Beni comuni

I beni comuni non consistono nella semplice somma dei beni particolari di ciascun soggetto del corpo sociale.
I beni comuni sono beni universali, cioè di interesse generale, perché soltanto insieme è possibile raggiungerli.
I beni comuni sono beni indivisibili, accessibili a tutti, condivisibili da tutti e patrimonio di tutti.
La non-negoziabilità ed indisponibilità al mercato dei beni comuni deve arrivare sino a considerarli anche giuridicamente qualcosa di “altro” dalla proprietà statale o privata: essi sono più compiutamente beni di proprietà sociale, la cui gestione deve essere non solo necessariamente pubblica, ma deve altresì comportare obbligatoriamente la partecipazione dei cittadini.
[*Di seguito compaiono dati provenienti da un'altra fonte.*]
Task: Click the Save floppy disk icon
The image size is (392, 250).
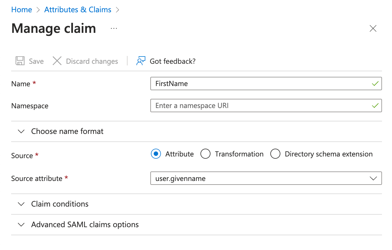Action: pos(20,61)

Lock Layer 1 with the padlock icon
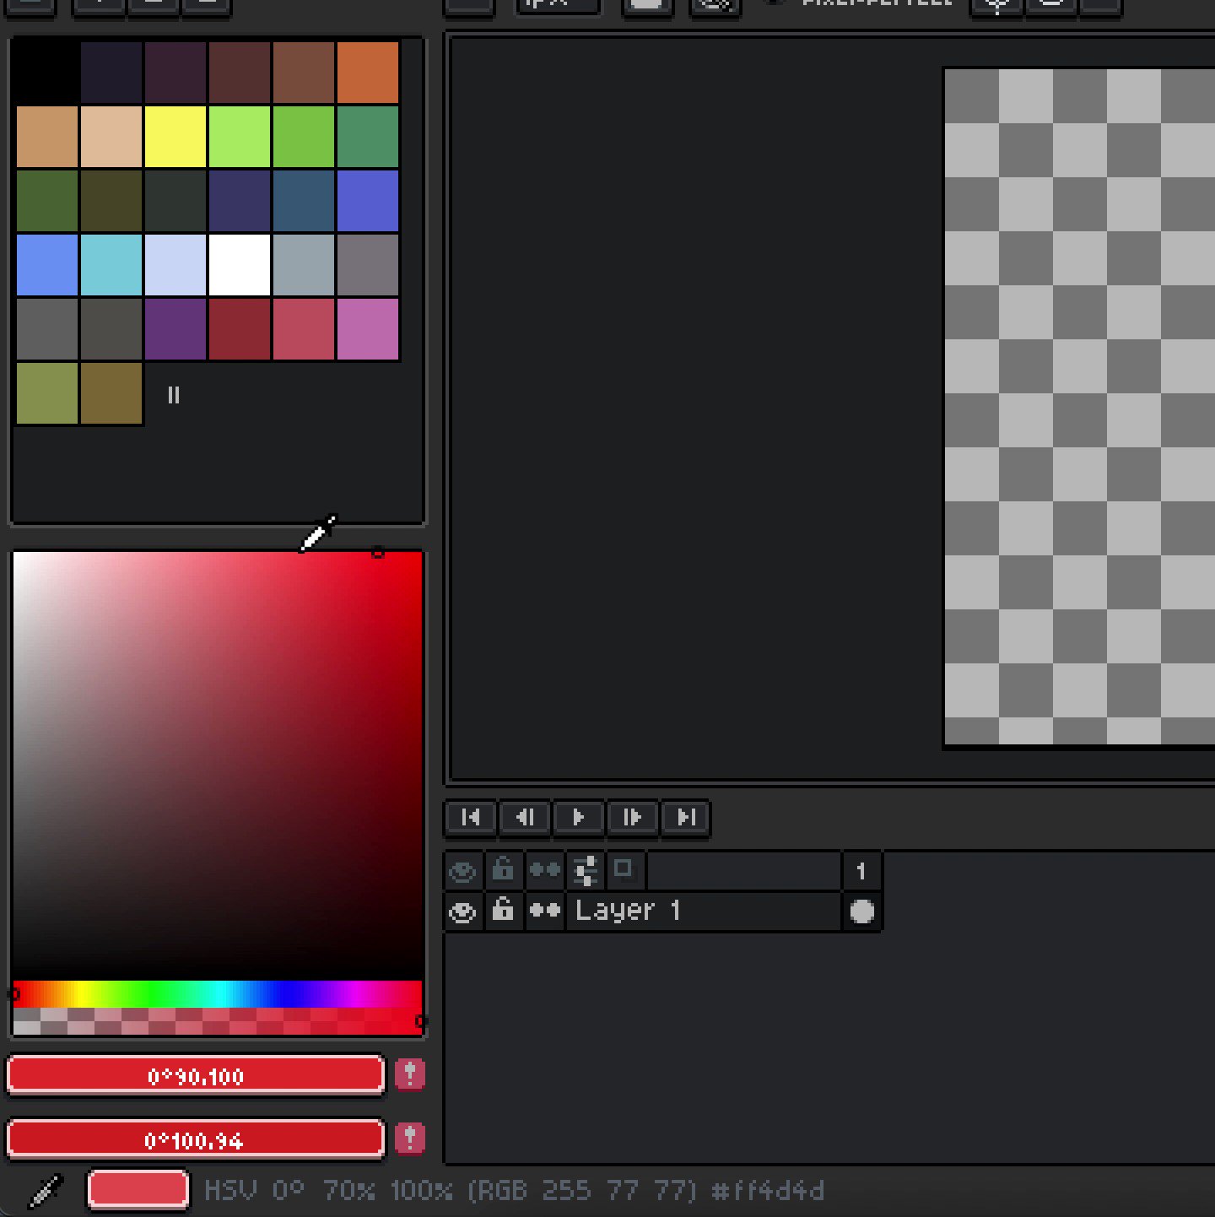504,911
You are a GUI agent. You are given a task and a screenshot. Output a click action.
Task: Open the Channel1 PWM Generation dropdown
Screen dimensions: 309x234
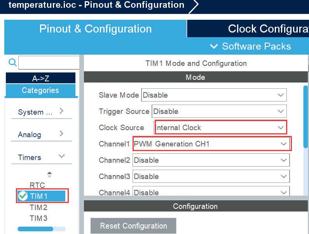pos(211,144)
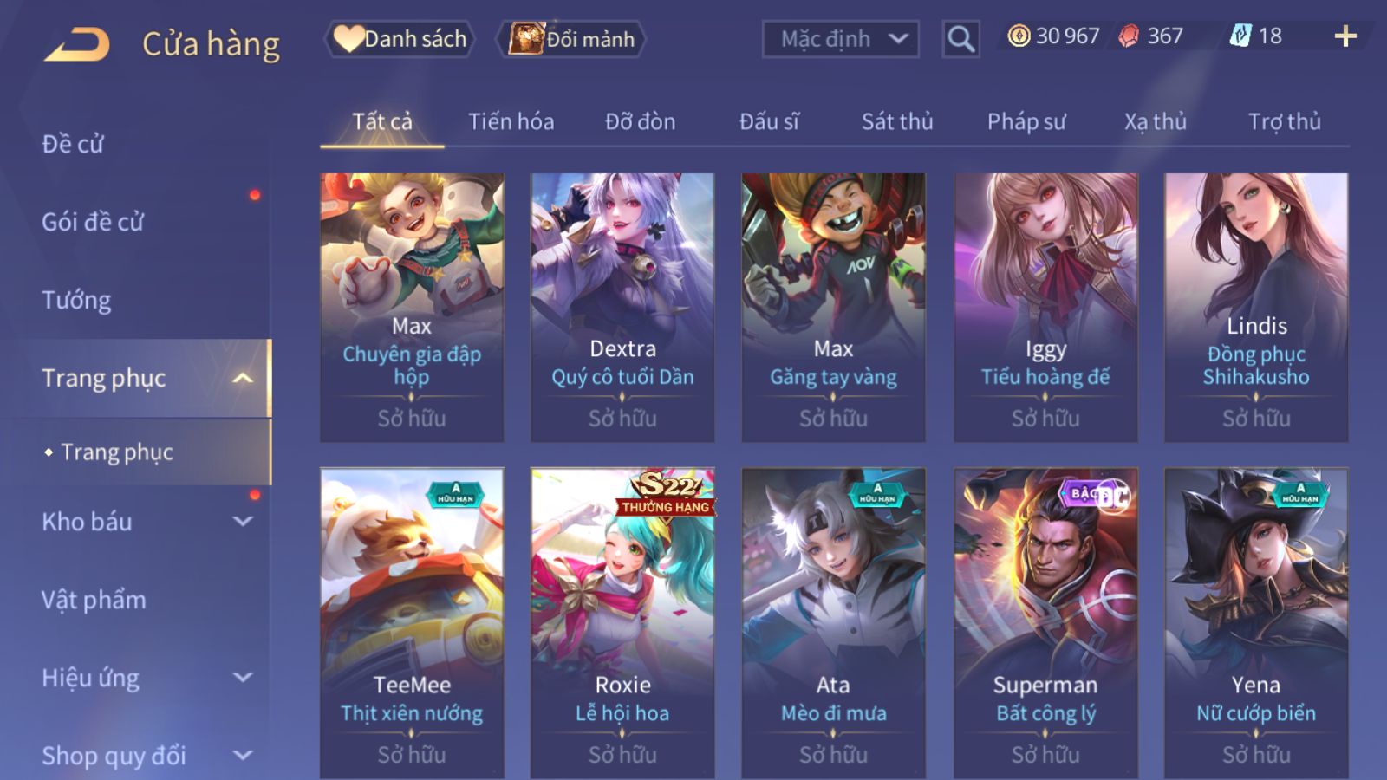The width and height of the screenshot is (1387, 780).
Task: Go to Tướng in the sidebar
Action: (76, 301)
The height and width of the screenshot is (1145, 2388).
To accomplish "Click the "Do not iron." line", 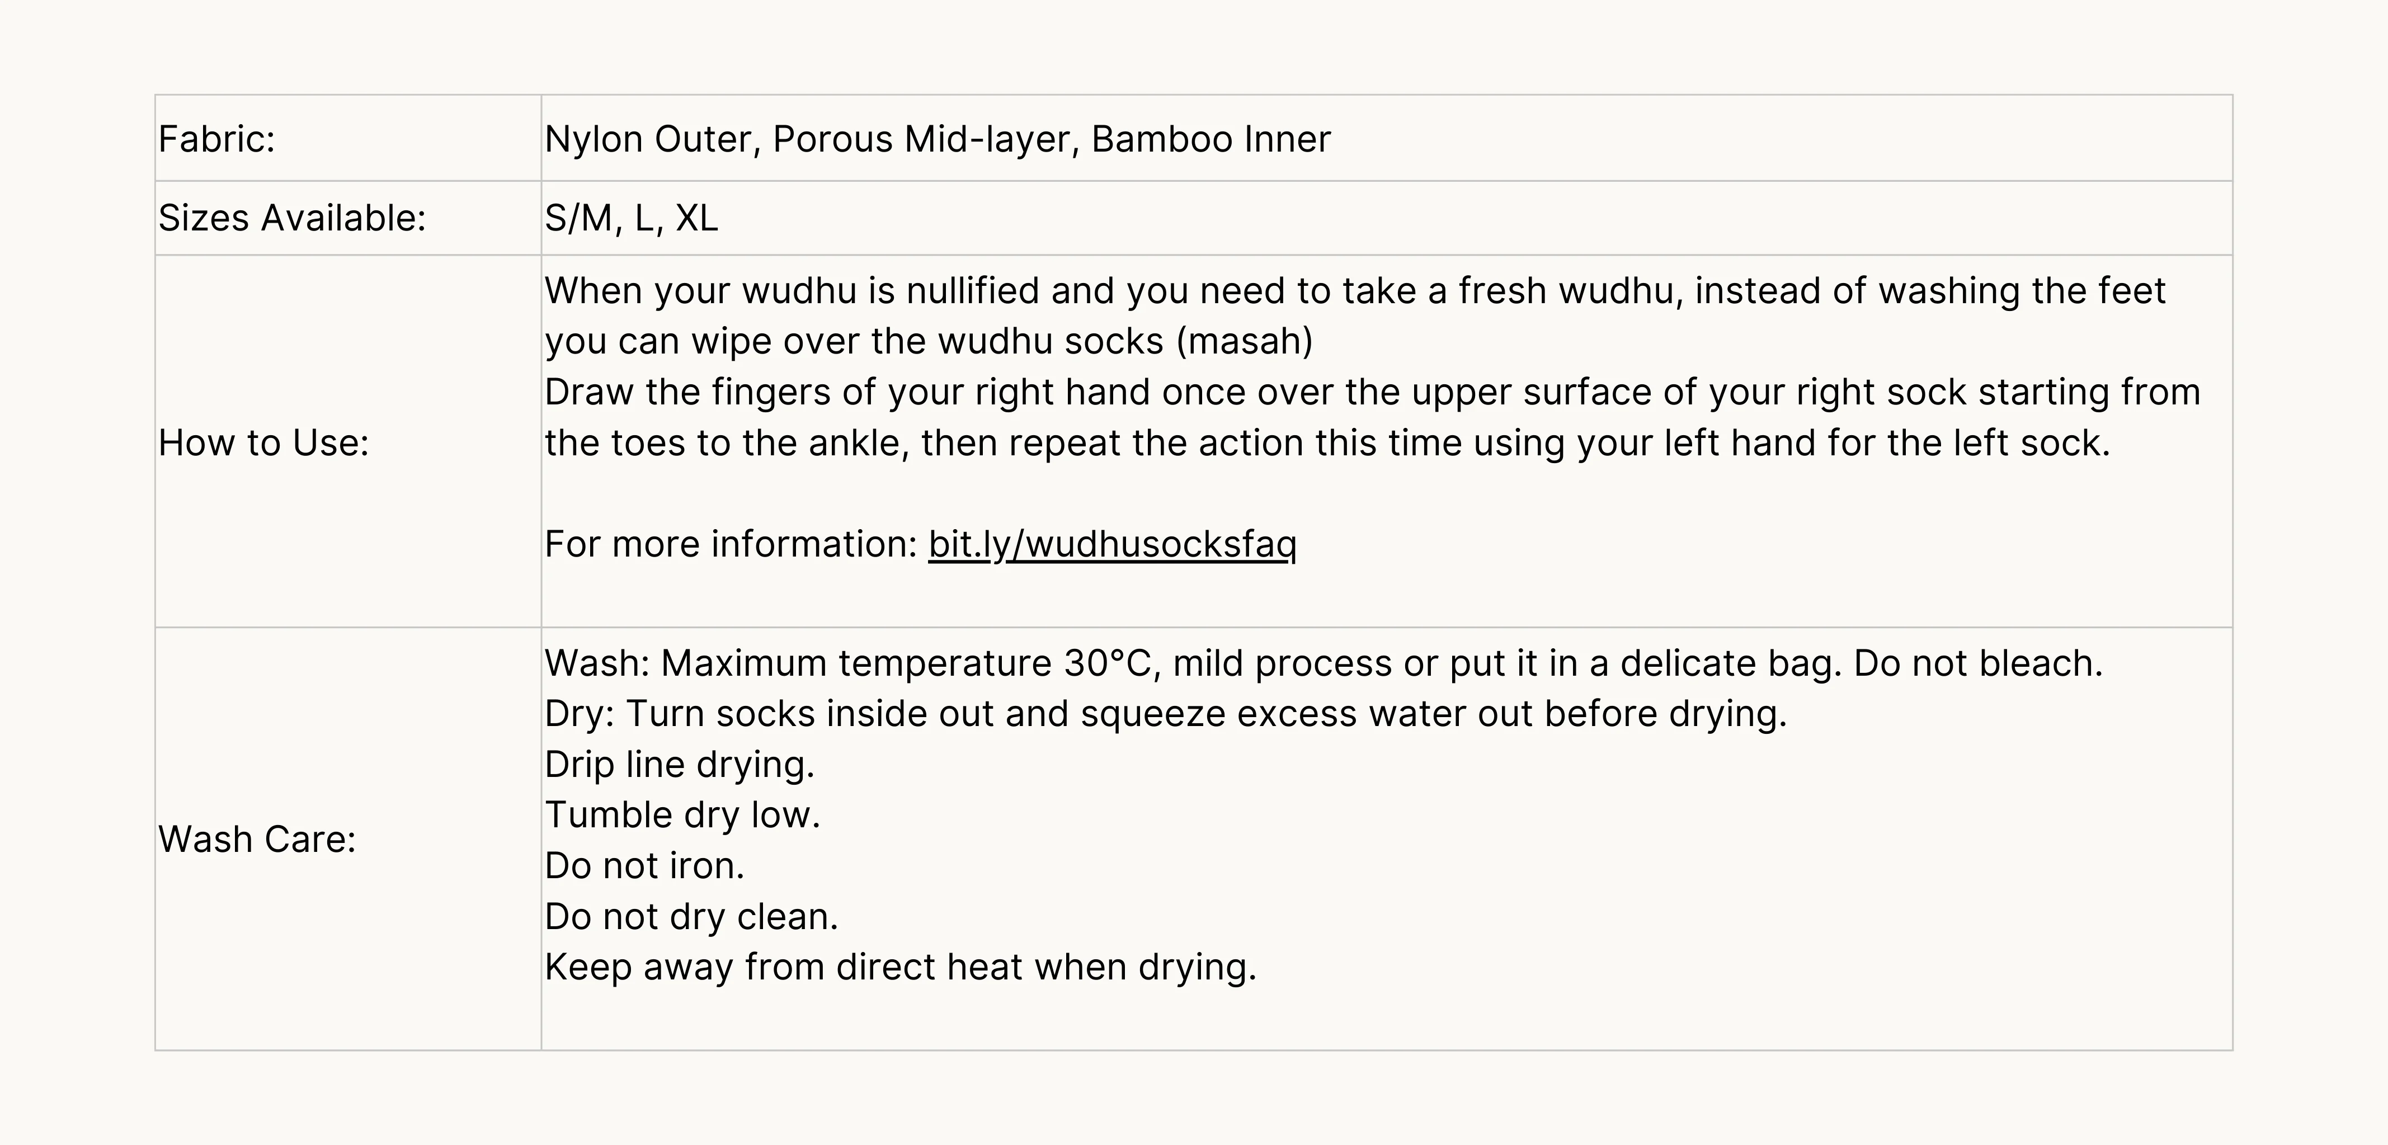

Occorre individuare e definire con la partecipazione dei cittadini, prima di ogni progetto di trasformazione, le “risorse essenziali”, le “invarianti strutturali” e lo “statuto del territorio” e gli elementi che costituiscono l’identità del territorio come insieme di beni patrimoniali “comuni” e le regole per la loro valorizzazione “sostenibile”.
IL NOSTRO IMPEGNO
Preservare delicati equilibri biologici in un contesto di crescente degrado ambientale, conseguenza del moderno modello di sviluppo. L’approccio della sostenibilità ha introdotto il principio della responsabilità ecologica, che richiede soluzioni in grado di garantire la conservazione degli ecosistemi per la sopravvivenza futura del nostro pianeta. Questo principio implica una riduzione del consumo di risorse naturali e dell’inquinamento nei processi produttivi.